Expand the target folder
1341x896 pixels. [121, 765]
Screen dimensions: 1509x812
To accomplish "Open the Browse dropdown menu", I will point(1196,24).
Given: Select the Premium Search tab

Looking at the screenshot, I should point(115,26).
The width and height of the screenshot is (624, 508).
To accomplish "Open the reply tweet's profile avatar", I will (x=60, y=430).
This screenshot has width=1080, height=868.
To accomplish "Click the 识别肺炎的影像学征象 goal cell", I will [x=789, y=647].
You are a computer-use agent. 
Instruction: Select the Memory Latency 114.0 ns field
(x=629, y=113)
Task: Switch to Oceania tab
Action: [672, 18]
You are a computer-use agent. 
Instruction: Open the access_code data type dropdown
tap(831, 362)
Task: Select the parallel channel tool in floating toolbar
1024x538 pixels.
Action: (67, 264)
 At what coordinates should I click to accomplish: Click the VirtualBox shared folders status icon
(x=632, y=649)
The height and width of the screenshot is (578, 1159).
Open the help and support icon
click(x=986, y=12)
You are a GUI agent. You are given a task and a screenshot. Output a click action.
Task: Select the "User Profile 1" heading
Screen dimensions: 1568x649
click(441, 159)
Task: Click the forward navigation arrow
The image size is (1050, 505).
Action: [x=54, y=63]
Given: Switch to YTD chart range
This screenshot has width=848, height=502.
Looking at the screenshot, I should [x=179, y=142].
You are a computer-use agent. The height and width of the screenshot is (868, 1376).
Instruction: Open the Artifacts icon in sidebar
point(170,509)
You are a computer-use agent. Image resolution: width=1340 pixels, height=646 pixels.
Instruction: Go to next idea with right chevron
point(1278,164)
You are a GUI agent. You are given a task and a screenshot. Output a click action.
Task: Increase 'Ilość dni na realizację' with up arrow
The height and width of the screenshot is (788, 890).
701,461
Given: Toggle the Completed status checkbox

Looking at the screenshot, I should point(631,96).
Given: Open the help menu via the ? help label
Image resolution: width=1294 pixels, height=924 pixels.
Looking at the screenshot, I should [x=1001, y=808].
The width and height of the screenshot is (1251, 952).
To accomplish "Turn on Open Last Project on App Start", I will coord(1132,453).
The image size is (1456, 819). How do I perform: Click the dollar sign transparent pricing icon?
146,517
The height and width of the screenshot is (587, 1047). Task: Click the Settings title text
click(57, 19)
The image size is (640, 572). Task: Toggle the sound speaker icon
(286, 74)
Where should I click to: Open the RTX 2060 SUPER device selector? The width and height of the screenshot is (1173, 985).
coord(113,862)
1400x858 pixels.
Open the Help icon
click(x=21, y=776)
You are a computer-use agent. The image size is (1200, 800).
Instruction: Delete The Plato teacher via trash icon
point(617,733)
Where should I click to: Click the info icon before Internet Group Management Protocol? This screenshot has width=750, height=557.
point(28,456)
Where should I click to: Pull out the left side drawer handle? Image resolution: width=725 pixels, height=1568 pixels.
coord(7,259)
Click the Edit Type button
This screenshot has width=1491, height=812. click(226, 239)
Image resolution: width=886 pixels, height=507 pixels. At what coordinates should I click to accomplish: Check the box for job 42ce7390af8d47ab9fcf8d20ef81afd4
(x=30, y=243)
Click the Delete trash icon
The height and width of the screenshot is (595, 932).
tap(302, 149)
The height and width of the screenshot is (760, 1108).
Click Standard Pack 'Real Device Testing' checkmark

# SHORT TASK:
Count how many lines in the rows above contain the word "Where". Give only the number.

# SOLUTION TO THIS TASK:
3